Proctor Creek’s second chance
Plans for extensive cleanup, trail along polluted stream announced
Proctor Creek, the waterway that snakes from downtown and through northwest Atlanta before ending in the Chattahoochee River, wasn’t always so polluted, says Na’Taki Osborne Jelks. Many decades ago, children played, men and women fished, and babies were baptized in its water.
“Proctor Creek used to be a source of pride for our communities here in Northwest Atlanta,” says the chair of the West Atlanta Watershed Alliance, a community organization that advocates for the area’s creeks and streams.
But today Proctor Creek is besieged by high bacteria levels, illegal dumping, pollution, and erosion. An estimated 42 percent of the pollutants that flow into the Chattahoochee from the city come from Proctor Creek.

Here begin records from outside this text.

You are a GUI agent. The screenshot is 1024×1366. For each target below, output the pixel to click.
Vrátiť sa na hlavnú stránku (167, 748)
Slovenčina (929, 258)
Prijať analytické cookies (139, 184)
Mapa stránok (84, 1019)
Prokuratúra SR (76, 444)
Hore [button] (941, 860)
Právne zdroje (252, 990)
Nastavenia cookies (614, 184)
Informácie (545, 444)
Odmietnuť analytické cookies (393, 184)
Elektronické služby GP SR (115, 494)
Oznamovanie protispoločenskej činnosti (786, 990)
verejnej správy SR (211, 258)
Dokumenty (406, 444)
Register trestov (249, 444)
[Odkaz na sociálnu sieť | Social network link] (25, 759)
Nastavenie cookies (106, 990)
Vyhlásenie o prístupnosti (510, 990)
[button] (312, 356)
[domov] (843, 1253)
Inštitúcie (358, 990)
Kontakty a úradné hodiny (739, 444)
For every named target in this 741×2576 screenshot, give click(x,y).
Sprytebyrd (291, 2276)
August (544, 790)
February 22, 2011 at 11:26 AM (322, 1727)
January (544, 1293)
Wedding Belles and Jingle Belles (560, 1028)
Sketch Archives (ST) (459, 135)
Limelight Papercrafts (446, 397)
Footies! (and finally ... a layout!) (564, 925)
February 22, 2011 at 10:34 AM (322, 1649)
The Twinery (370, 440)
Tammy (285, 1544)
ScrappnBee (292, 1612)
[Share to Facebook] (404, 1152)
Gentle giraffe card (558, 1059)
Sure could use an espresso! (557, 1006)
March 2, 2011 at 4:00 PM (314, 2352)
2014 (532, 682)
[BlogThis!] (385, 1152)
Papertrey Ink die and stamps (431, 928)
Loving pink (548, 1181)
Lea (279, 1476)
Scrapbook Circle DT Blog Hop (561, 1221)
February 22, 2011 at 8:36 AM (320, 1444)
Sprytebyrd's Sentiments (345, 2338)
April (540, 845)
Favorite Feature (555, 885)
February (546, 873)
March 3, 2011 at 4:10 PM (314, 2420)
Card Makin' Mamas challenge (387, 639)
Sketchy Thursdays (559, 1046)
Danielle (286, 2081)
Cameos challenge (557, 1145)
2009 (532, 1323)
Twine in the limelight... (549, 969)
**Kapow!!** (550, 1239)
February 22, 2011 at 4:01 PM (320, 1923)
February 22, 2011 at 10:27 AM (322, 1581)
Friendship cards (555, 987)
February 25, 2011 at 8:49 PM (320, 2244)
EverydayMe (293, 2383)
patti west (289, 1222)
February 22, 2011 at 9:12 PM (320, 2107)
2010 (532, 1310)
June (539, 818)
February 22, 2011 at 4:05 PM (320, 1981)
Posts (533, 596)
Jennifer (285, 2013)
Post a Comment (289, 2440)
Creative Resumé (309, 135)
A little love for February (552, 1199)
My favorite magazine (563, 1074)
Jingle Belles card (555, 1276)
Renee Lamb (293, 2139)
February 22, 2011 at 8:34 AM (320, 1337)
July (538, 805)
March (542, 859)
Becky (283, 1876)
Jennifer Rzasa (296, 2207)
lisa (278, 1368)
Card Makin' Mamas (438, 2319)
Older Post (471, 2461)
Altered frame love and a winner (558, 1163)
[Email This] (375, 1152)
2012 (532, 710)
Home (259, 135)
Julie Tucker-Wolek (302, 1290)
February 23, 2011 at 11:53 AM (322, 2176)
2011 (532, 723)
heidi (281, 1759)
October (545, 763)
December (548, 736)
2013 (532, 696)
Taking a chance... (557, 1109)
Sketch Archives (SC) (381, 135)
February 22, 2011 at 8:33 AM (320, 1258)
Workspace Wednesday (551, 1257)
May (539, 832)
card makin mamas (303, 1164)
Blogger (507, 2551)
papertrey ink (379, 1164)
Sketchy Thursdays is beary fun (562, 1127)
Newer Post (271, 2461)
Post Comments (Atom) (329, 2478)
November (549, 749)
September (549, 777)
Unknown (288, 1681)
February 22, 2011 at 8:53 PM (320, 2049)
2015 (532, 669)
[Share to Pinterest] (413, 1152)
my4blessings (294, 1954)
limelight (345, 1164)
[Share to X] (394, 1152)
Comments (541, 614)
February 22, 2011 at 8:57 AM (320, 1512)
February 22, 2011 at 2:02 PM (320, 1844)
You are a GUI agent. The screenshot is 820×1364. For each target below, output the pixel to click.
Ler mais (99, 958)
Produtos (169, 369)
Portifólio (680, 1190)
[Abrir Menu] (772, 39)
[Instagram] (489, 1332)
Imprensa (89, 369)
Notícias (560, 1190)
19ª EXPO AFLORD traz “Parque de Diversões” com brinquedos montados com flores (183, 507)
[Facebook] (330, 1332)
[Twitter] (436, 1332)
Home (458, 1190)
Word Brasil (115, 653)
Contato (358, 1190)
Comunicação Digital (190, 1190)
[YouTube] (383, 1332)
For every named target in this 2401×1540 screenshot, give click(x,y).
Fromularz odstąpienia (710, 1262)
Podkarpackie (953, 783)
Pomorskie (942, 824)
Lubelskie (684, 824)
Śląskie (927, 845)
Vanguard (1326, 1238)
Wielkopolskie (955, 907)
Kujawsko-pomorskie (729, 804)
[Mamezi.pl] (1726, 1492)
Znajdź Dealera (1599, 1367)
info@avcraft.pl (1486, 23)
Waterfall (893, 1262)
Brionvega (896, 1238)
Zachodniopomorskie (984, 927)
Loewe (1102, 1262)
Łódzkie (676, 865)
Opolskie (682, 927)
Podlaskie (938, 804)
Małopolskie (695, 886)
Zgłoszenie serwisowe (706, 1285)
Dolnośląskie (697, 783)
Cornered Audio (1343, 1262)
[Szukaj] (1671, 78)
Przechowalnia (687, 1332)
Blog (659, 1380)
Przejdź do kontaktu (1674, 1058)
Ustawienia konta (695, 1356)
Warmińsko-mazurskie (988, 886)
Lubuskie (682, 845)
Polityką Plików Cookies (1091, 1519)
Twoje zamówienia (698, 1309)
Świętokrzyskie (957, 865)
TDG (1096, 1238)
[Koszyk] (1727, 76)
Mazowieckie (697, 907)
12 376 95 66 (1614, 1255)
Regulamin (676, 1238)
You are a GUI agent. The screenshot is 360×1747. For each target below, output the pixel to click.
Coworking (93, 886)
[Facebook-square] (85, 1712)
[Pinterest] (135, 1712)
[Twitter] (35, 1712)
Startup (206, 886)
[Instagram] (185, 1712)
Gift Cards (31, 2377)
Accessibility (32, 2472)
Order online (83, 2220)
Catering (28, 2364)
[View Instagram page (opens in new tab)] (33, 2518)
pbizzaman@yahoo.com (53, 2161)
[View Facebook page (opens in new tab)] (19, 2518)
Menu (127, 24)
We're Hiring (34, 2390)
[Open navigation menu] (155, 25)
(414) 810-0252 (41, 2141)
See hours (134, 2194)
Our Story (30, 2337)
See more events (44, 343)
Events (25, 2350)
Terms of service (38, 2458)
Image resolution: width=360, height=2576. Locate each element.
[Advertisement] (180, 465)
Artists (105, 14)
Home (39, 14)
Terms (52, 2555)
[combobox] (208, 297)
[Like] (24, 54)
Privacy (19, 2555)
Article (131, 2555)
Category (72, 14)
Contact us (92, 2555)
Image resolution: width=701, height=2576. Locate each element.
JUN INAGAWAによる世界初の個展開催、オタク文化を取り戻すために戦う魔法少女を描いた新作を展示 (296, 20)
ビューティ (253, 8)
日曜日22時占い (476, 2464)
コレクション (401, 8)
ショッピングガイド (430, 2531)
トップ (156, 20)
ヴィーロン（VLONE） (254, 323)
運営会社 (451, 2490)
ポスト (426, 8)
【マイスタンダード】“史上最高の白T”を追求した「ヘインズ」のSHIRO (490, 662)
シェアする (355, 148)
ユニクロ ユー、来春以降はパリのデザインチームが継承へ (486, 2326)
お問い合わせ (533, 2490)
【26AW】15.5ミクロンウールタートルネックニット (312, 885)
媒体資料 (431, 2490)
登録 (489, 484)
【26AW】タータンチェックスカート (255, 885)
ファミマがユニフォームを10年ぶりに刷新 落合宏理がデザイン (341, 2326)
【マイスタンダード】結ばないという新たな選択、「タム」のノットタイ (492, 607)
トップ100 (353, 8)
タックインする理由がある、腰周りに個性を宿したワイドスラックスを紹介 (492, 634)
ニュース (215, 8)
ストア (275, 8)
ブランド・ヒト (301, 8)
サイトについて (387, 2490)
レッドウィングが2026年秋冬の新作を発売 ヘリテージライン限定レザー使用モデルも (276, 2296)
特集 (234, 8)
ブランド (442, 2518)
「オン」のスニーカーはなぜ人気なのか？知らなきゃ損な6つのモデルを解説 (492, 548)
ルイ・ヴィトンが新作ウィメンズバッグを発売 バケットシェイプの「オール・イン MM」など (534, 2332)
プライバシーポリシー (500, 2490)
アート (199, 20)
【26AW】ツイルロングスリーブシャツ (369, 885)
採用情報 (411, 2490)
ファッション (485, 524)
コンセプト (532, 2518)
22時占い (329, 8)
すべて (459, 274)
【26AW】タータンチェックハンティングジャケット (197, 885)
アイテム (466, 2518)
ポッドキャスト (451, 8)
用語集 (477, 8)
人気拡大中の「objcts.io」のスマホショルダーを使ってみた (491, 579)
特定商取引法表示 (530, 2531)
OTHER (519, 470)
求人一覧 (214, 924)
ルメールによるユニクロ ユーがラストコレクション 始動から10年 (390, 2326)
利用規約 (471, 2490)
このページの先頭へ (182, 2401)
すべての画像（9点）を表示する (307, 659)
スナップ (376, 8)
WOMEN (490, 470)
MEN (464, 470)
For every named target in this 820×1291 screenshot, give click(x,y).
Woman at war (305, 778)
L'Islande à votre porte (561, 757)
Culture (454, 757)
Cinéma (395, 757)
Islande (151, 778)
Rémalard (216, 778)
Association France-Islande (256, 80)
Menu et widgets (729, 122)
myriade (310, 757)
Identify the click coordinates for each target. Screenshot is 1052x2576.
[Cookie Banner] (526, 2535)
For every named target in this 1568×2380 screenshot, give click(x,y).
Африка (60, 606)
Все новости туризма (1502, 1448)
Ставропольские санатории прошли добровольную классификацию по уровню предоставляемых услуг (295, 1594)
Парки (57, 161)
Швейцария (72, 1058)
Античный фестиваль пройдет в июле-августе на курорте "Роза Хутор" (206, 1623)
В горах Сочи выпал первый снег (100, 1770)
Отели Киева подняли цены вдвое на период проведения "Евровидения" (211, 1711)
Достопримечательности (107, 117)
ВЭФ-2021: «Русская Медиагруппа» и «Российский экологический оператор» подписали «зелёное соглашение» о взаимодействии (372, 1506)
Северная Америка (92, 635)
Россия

But if everything goes according to plan, the troubled waterway could finally be cleaned up and restored. Last Friday, the U.S. Environmental Protection Agency announced that the creek was among 11 streams being added to a special federal program launched by President Barack Obama aimed at restoring waterways in urban areas. The Urban Waters Federal Partnership doesn’t come with cash, but rather direct orders from the White House to federal officials to cooperate on improving the streams. It’s an across-the-board, multi-department effort to revitalize waterways that, if done right, could not only help the environment but create community assets.
Along Proctor Creek, that means helping such groups as the West Atlanta Watershed Alliance to continue removing trash from the stream and assisting local officials with watershed clean up.
In addition, there are plans to build a transformative 400-acre linear park that links with the Atlanta Beltline. The seven-mile trail-and-stream system would ultimately wind all the way to the Chattahoochee, finally giving landlocked Atlantans access to a waterfront.
The linear park and multiuse trail would abut Bellwood Quarry, the 350-acre proposed greenspace and reservoir that played a prominent role in the first season of the “The Walking Dead.” Once complete, the 400-acre greenspace would be more than twice the size of Piedmont Park.
A major player in the complex initiative is Emerald Corridor LLC, a firm run by local real-estate developer Greg Todey and landscape architect and planner Joel Bowman. For the last few years, the company and its related firms have purchased large amounts of properties along and near the creek. Judging from property tax records, the Atlanta Housing Authority, Georgia Power, an outfit called Atlanta Greenspace Initiative LLC, and Emerald Corridor control much of the nearby land.
Under the plan, Bowman says land along the creek that would comprise the greenway would be consolidated and transferred to the city. A conservancy, similar to the organization that acts as a caretaker for Piedmont Park, would be set up to manage the linear park. To help fund the project, parts of the creek would become a mitigation bank, meaning real-estate developers elsewhere would be able to offset damage they caused to other wetlands by revitalizing and repairing Proctor Creek.
Bowman hopes to break ground in 2014 and complete the first of at least two phases in a couple of years. The entire process could unfold over more than a decade.
“We’re in,” Bowman says. “We’re certainly committed to be there a long time and move it down the road. And hope it keeps moving.”
Advocates are viewing the project as a win-win for everyone involved. Proctor Creek would no longer become a dumping ground and feeder of pollution into the Chattahoochee. Nearby property owners — and the developers who helped push the project — would see their property values increase. The city would gain park space. And northwest Atlanta residents would be near a groundbreaking project that could give their long-neglected part of town a jolt of life. The cost estimates are still in the works, but could be in the many millions of dollars. Still, Mayor Kasim Reed, says the project could have a “six-, seven-, eight-to-one return.”
“When you see what this tributary could mean to the city of Atlanta. When you see what it looks like right now ... I knew this was something we had to do,” he says.
The project does raise some complicated questions, among them: What is the potential impact of such a desirable amenity on the homes of longtime residents, especially those who live on low incomes? (Reed has said the community will be able to offer input on the effort.) In addition, how will the project balance restoring the environment with the public’s strong desire to access not just an amenity, but also the Chattahoochee, by foot and bike?
“I imagine a place that’s a beautiful, fishable, swimmable creek where kids can safely play,” says Osborne Jelks of WAWA. “I imagine it being a positive amenity and not a dumping ground for scrap tires. Not a place where there’s fecal matter and raw sewage flowing. I think of a place that can help transform the neighborhoods.”